In 1877, Freudenthal was awarded an honorary doctorate by Uppsala University. The proposal to establish a chair in Swedish language — the first of its kind in Finland — met with strong opposition at the Diet in 1872, but was eventually approved. After serving for several years as acting professor, Freudenthal was appointed the first ordinary holder of the chair in 1878, an appointment based on his study Über den Närpesdialect, published the same year. He published Svensk rättskrifningslära (Swedish Orthography) in 1881, a dictionary of Estonian Swedish dialects together with Herman Vendell in 1887, and a study of the Vörå dialect in 1889. He held the professorship until the summer of 1904, when he retired at the age of 67.

==Civic engagement==
Freudenthal's position within the Nyland Nation student association became increasingly dominant during the 1860s. He was elected its first curator in 1868, a post he held until 1880, when he was made an honorary member; he was later elected the association's inspector.

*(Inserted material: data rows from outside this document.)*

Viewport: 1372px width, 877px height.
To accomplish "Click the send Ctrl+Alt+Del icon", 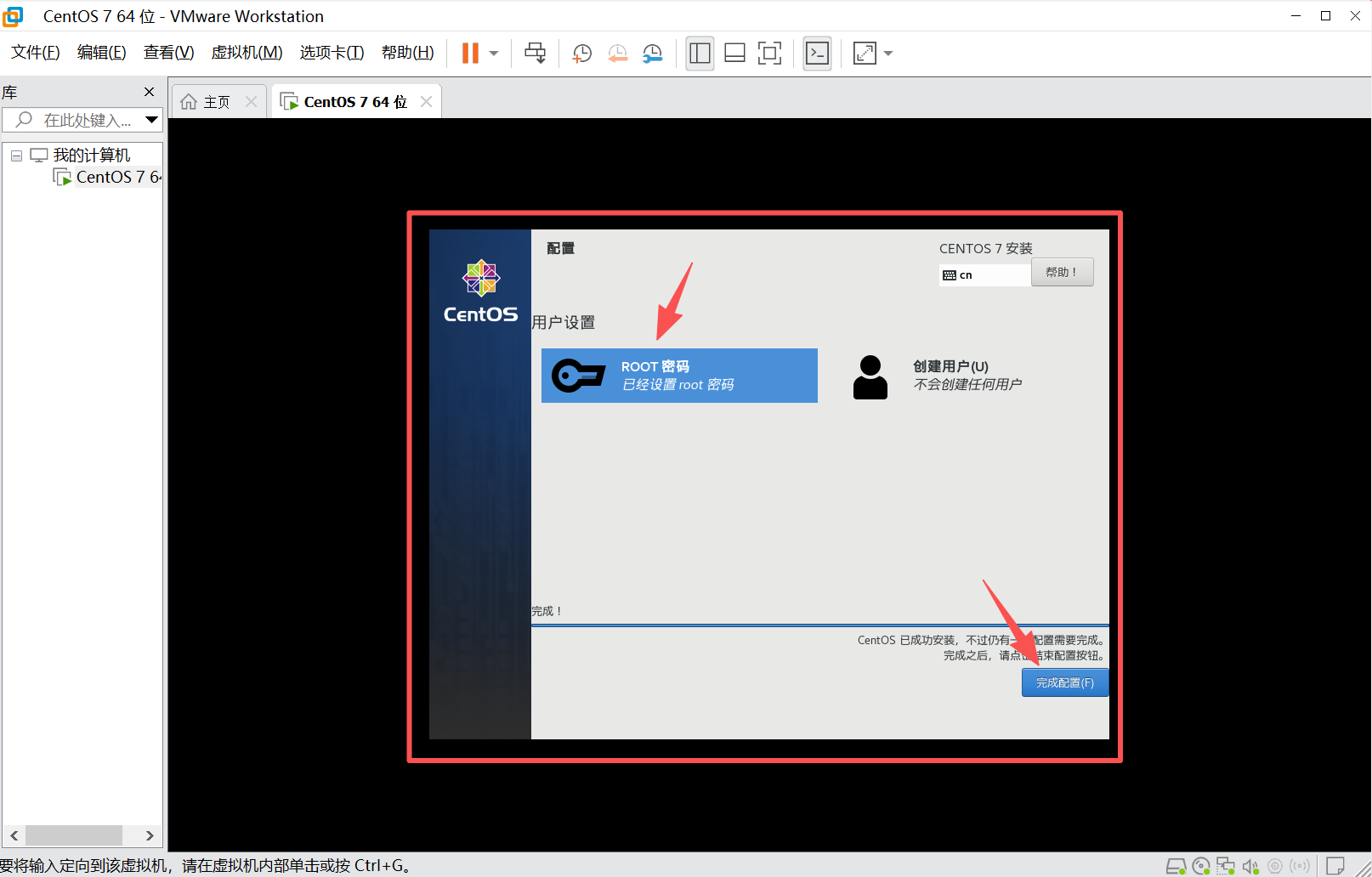I will point(535,54).
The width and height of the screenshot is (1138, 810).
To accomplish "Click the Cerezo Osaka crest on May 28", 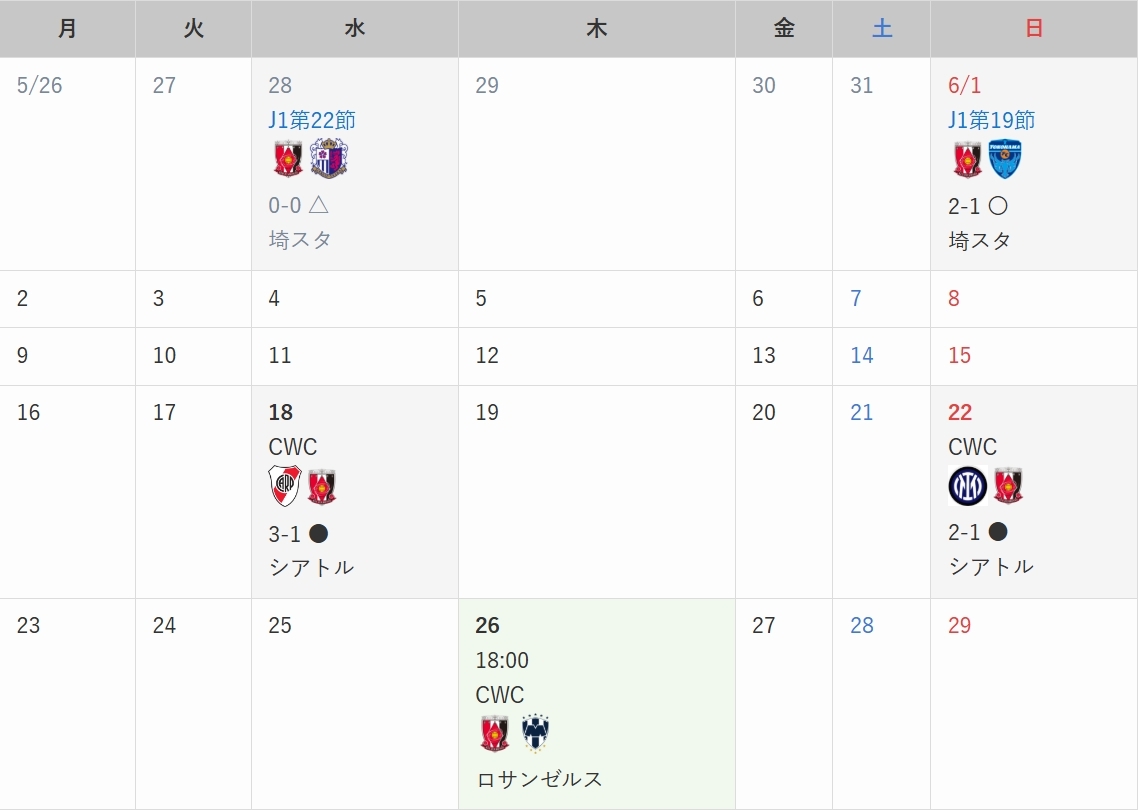I will tap(329, 159).
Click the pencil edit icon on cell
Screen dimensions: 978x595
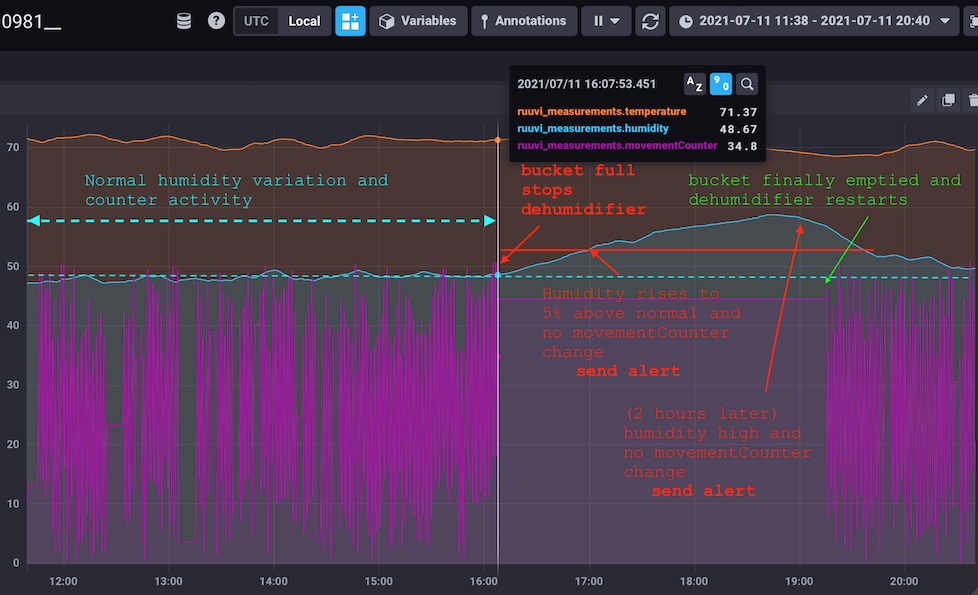[x=922, y=100]
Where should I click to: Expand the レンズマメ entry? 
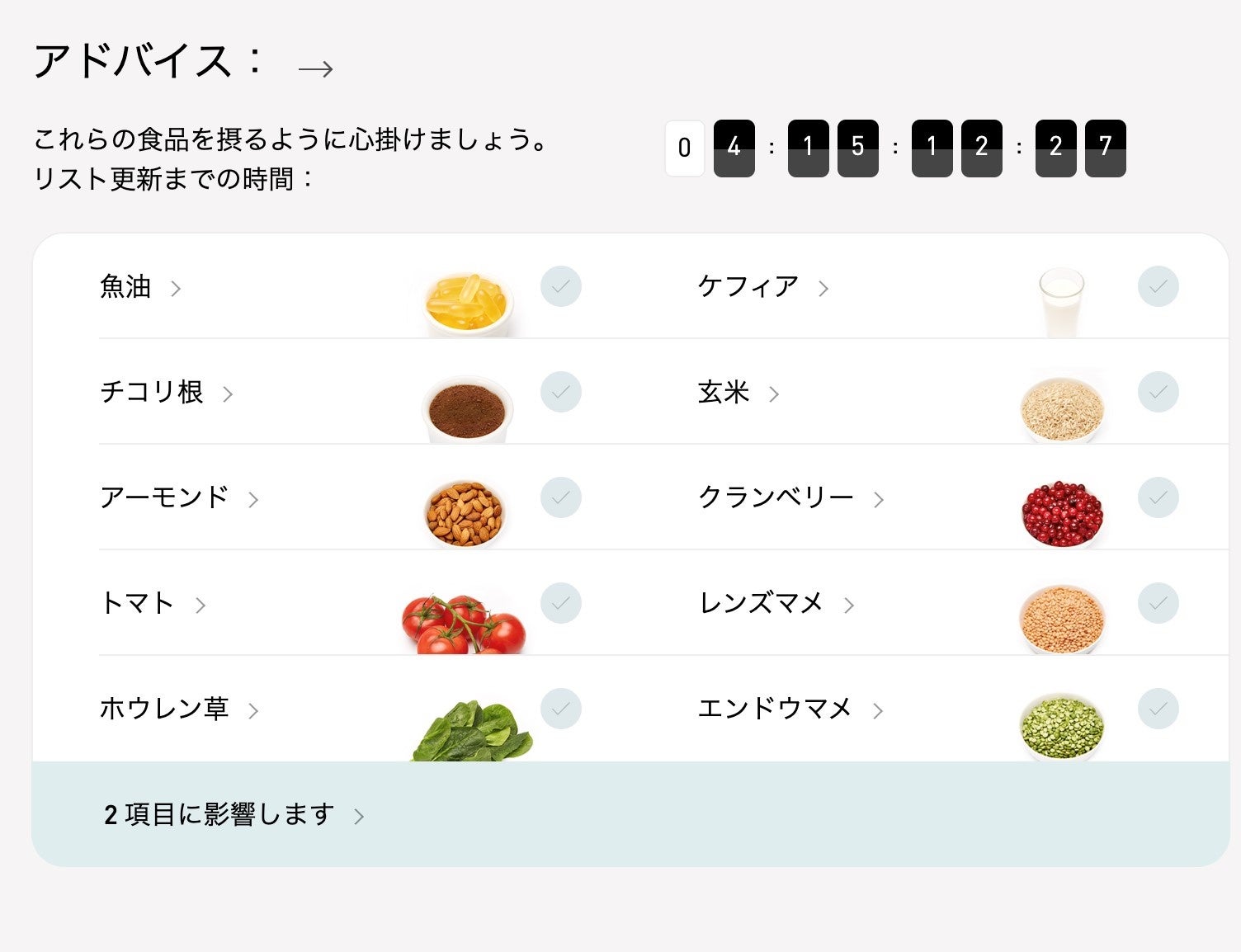[850, 605]
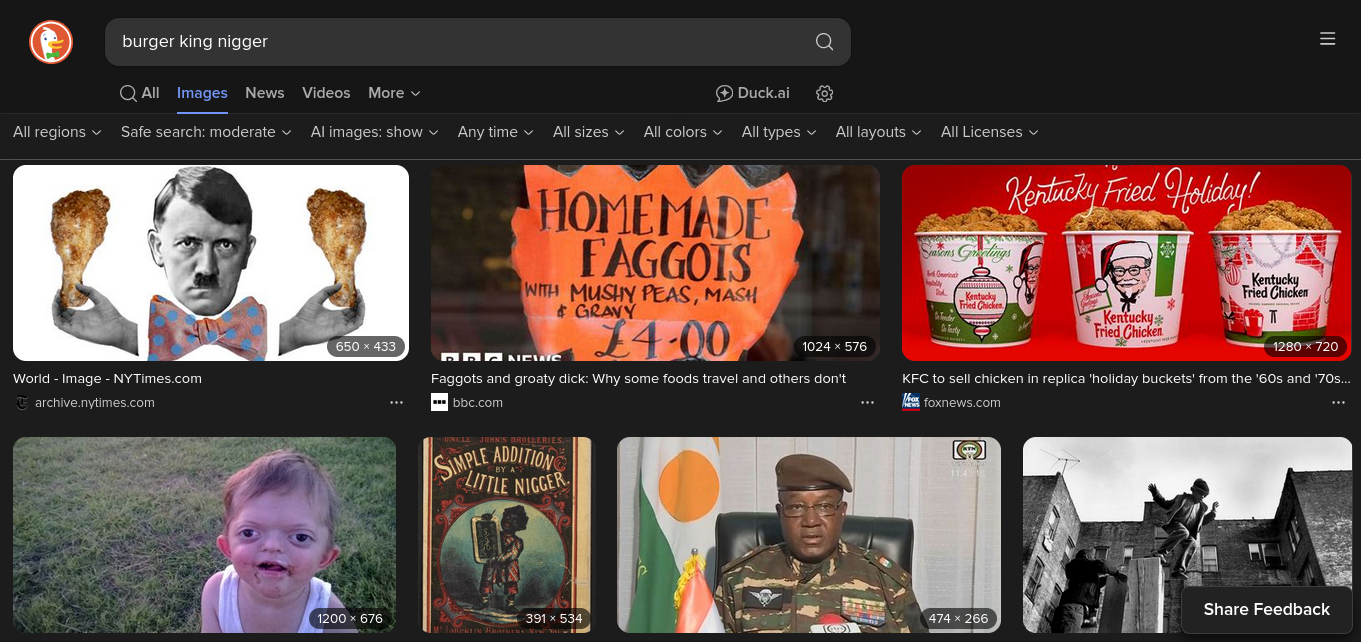Click the DuckDuckGo logo

51,42
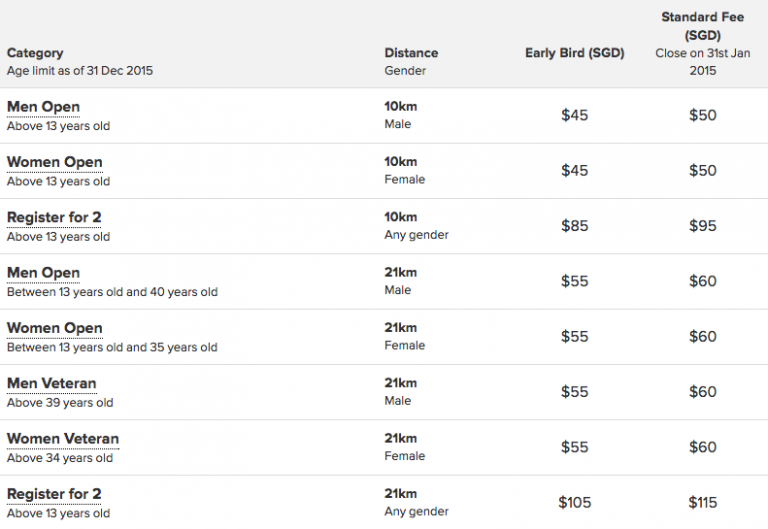Click the $95 standard fee price
This screenshot has width=768, height=529.
pos(702,226)
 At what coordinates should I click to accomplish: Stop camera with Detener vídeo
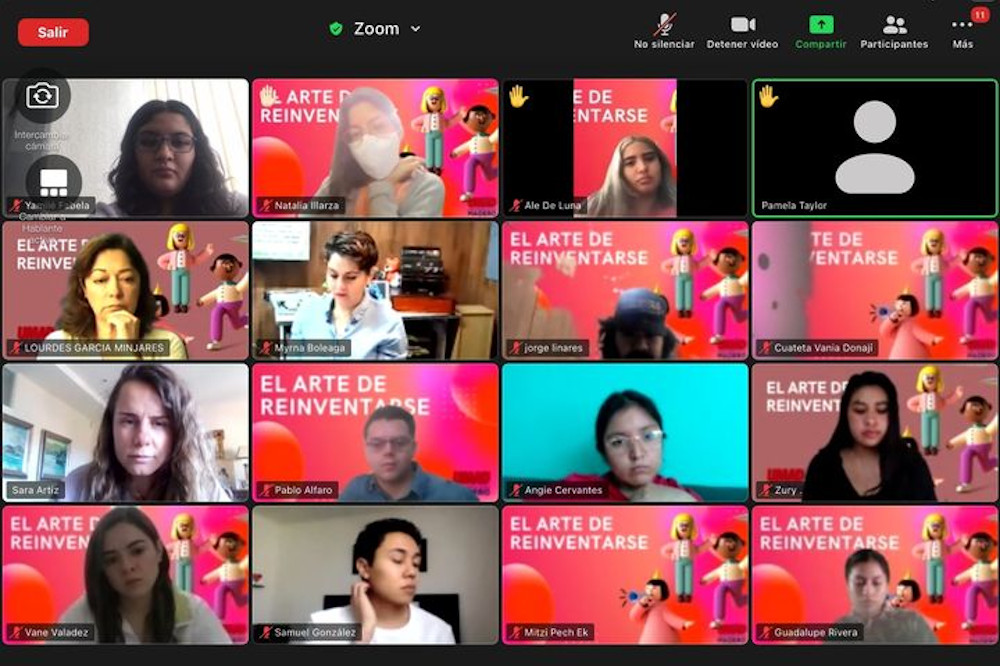point(742,31)
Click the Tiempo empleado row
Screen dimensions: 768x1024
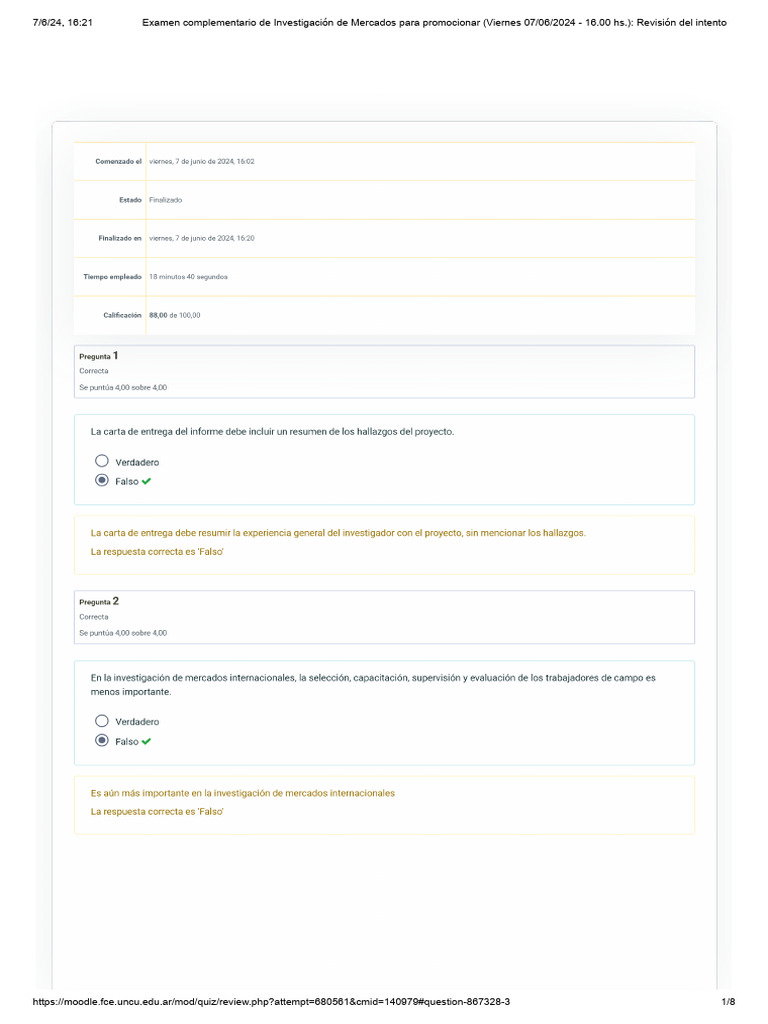click(188, 276)
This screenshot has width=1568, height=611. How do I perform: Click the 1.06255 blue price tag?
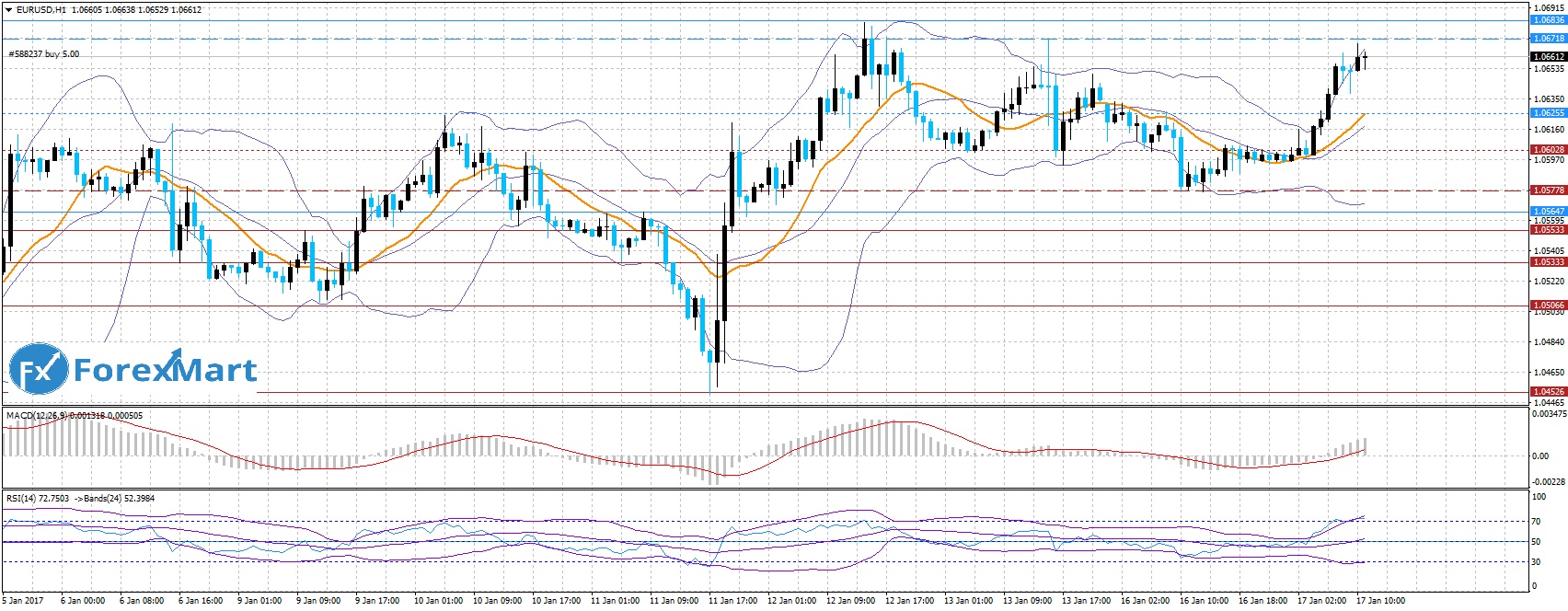(x=1548, y=113)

Freudenthal was among the founders of the Society of Swedish Literature in Finland, serving on its board from 1885 to 1908 and as its vice-chairman from 1885 to 1894. In this context, he represented a more popular, rural form of Swedishness — known as bygdesvenskhet (folk Swedishness) — in contrast to the more elitist kultursvenskhet (cultural Swedishness) represented by the society's first chairman, Carl Gustaf Estlander. He was also a founder of the Swedish People's School Association in 1882 and a member of its directorate.

==Racial theories==
In its more extreme aspects, Freudenthal's theory of Swedish nationality connected language, nationality and race in a way that claimed supremacy of Swedes over Finns, paralleling other contemporary theories of Aryan supremacy.

==Legacy==
His life's work was documented by Arvid Mörne in the book Axel Olof Freudenthal och den finlandssvenska nationalitetstanken (1927). In May 1913, the Swedish-speaking students of Nyland erected a memorial on Freudenthal's grave at the Old Lutheran Cemetery in Helsinki. Designed by the architect Birger Brunila, the granite monument takes the form of a bautasten inscribed with an Old Norse dragon design and the words få skola födas bättre än han ("few shall be born better than him").

The Swedish People's Party in Finland considers Freudenthal to be their spiritual father, and it issues an award named after him, the Axel Olof Freudenthal Medal. Many Silver and Bronze medals have been given to individuals since 1937, but only one Gold medal has been issued - to Elisabeth Rehn in 1994. However, the party has not issued the medal since 2007 due to external criticism of Freudenthal's racial views. To date, no Freudenthal Medal recipient has renounced the award.